Over the weekend, New Hampshire photographer Maundy Mitchell installed our first-ever outdoor art exhibition on campus in front of Weld Dining Hall.  The exhibition consists of twenty-one life-size images of people from Black Lives Matter demonstrations that took place on the Plymouth, N.H. town common this summer.  Each eight-foot structure holds three portraits and a quote about why each individual supports the Black Lives Matter movement.
When Maundy Mitchell watched protests this summer firsthand from her photography studio in downtown Plymouth, N.H., she decided she wanted to get involved. “It is not enough to simply declare oneself not a racist. I believe each of us has to actively do something to reverse the course of racism in this country. It will be different for each of us. I decided to support the Black Lives Matter movement with this traveling outdoor art exhibit.”
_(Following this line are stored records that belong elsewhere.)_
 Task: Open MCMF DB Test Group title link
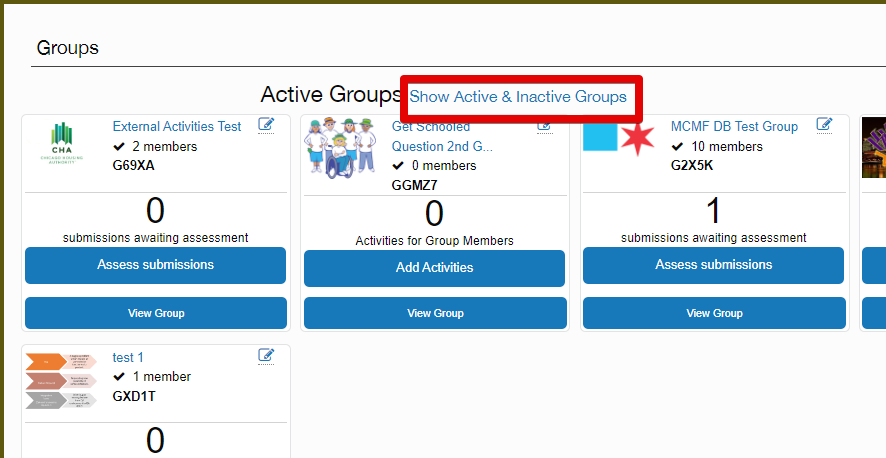pos(734,127)
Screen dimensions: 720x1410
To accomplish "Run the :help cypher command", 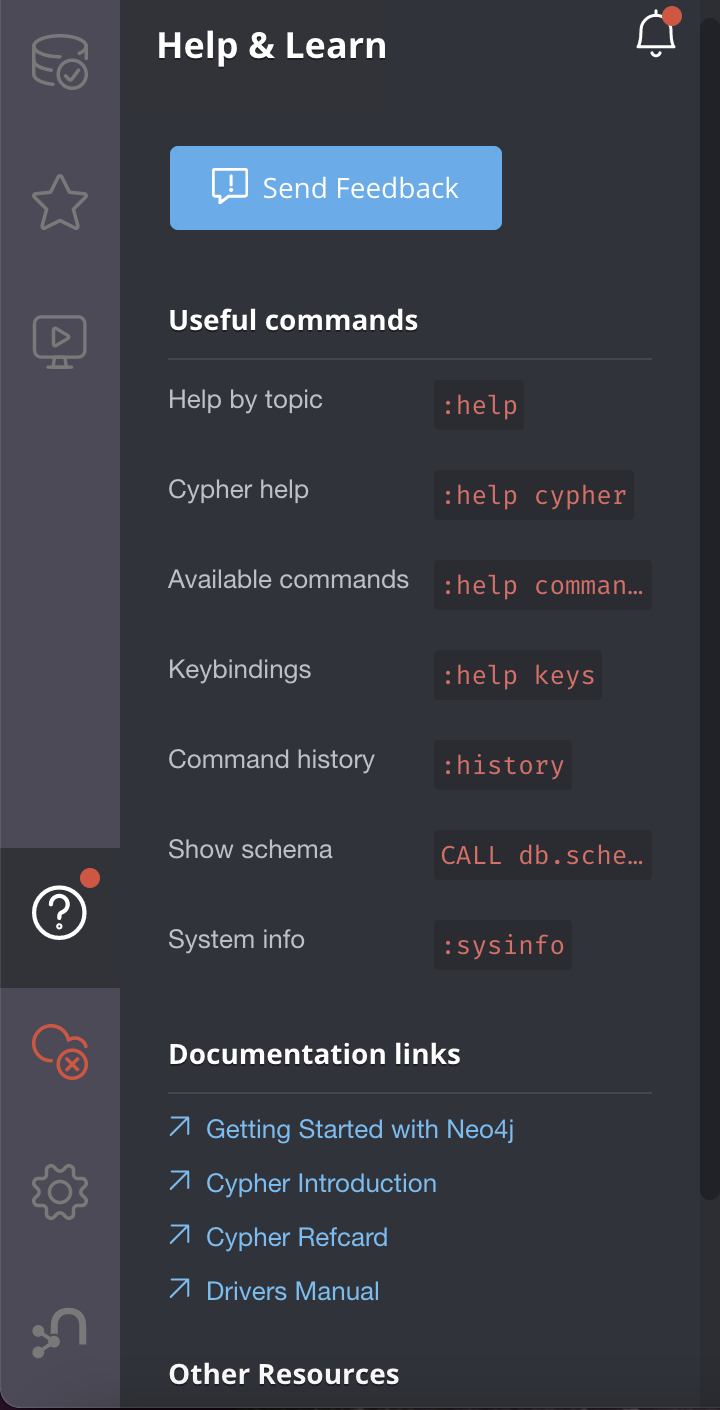I will coord(534,495).
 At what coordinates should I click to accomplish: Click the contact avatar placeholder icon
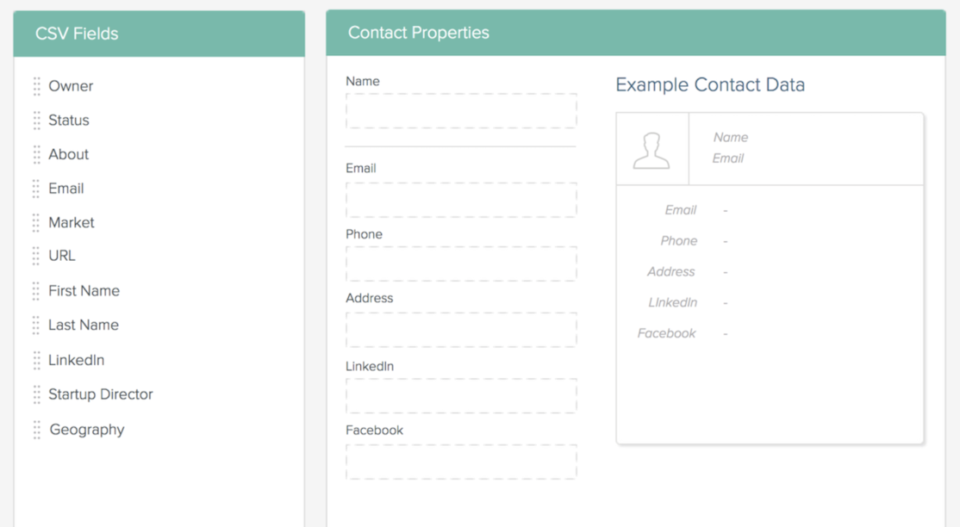(x=651, y=150)
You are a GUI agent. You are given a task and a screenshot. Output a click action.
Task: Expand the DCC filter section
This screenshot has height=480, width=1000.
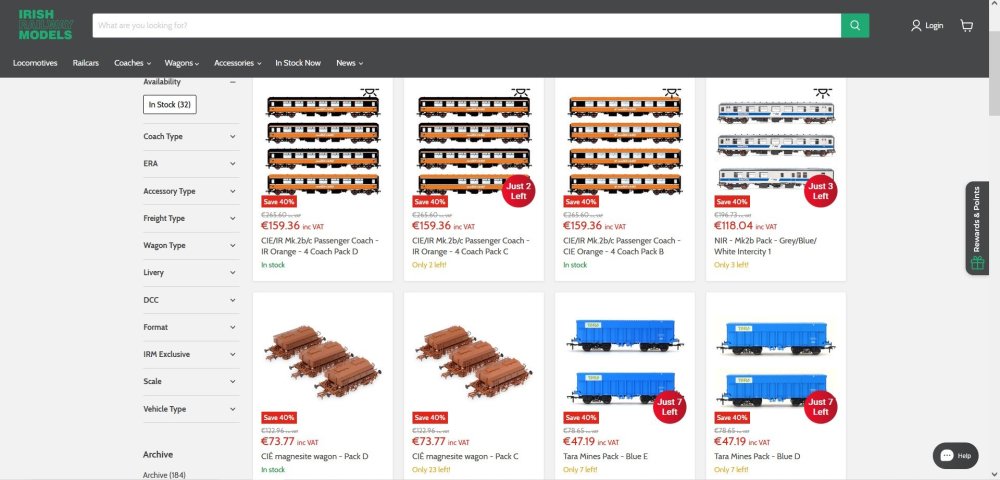(x=190, y=300)
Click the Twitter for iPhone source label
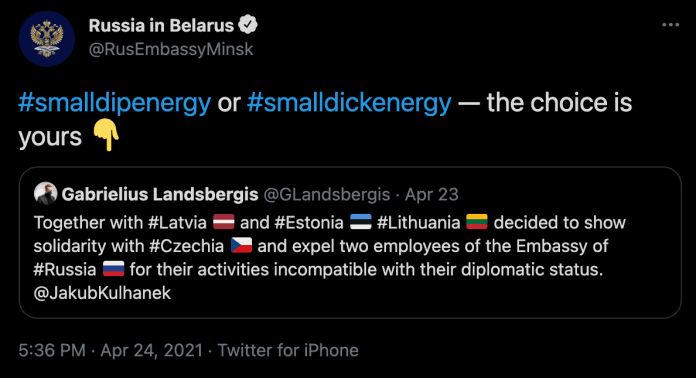 click(x=288, y=350)
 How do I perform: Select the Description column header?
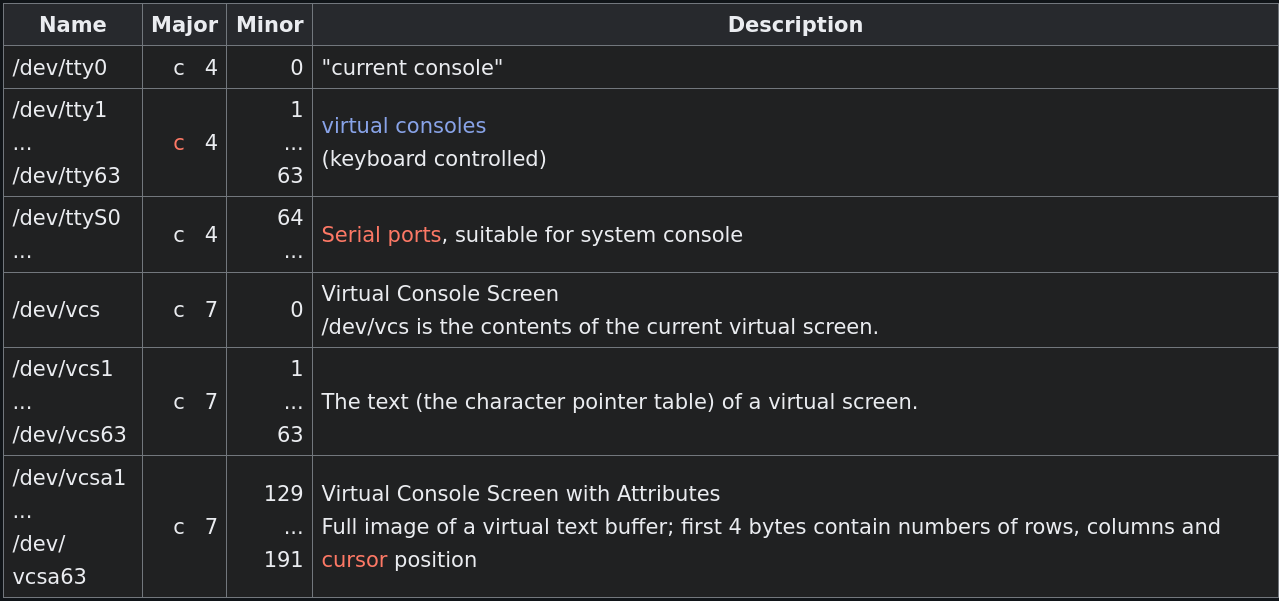click(795, 25)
Director of Equity and Inclusion, Jini Sparkman, helped secure a stop for this traveling exhibit at Holderness School. “Each of the portraits represents someone from our local community -- their story, lived experiences, and care for others. My hope for our campus community is, as we stand in front of each portrait and bear witness to that story, that we are able to reflect on our own narratives and the ways that we might live out the motto of our school -- For God and Humankind -- as we confirm and commit to our role in ensuring that Black lives matter.”
As written by Head of School Phil Peck to our community this past June, “Holderness asks each of us to be empathetic, to take initiative, and to serve others in the creation of a caring community.  How might we act to express empathy and to take initiative in order to build a community, a city, a nation that shows that Black lives matter? What steps can each of us take today? There are so many questions that we must constantly ask ourselves and answer.” 
Jini Sparkman continues, “This exhibition is an extension of our motto’s call to action and a means of continuing a conversation with the lives, stories, and experiences of our local community at the center.”
Visual Arts faculty and Edwards Art Gallery curator Joseph Sywenkyj described his intention in bringing this work to campus. “My hope is these magnificent images engage the Holderness community and inspire conversations about history, social justice, and how to be an anti-racist school.”
The show will be on Holderness campus September 13 – 23. Due to public health restrictions, this show is not open to the public.